**RECORDS FOR THE EXERCISE**.
◇ ◇ ◇ ◇

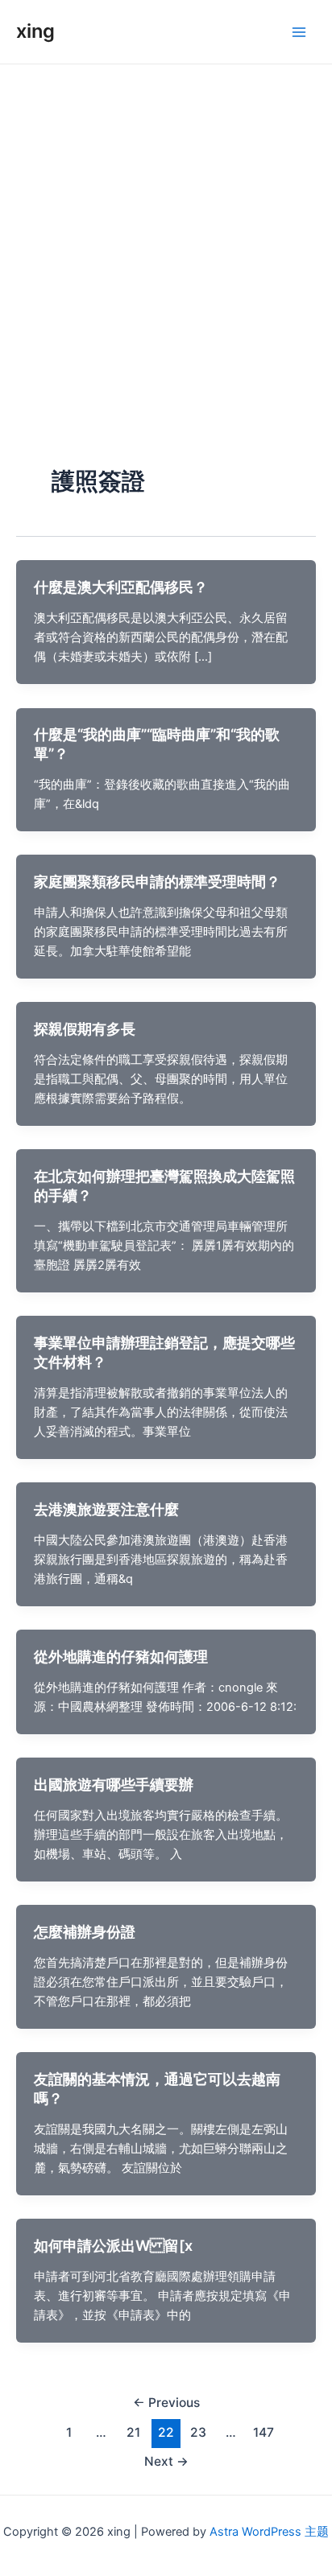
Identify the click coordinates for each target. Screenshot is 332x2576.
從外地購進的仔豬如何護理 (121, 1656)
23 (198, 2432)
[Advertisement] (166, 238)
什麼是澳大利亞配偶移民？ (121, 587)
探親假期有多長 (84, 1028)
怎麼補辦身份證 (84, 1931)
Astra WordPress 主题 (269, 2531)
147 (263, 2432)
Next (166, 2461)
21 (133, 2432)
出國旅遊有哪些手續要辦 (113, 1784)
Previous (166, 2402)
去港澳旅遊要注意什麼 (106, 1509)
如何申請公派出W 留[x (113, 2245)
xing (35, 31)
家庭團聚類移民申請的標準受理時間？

◇ ◇ ◇ ◇

**TASK ITEM**.
An exact copy of the lines from the one holding "Astra WordPress 主题 (269, 2531)" through the end of the data is the whole answer.

**TASK RESPONSE**.
Astra WordPress 主题 (269, 2531)
147 (263, 2432)
Next (166, 2461)
21 (133, 2432)
出國旅遊有哪些手續要辦 (113, 1784)
Previous (166, 2402)
去港澳旅遊要注意什麼 (106, 1509)
如何申請公派出W 留[x (113, 2245)
xing (35, 31)
家庭團聚類移民申請的標準受理時間？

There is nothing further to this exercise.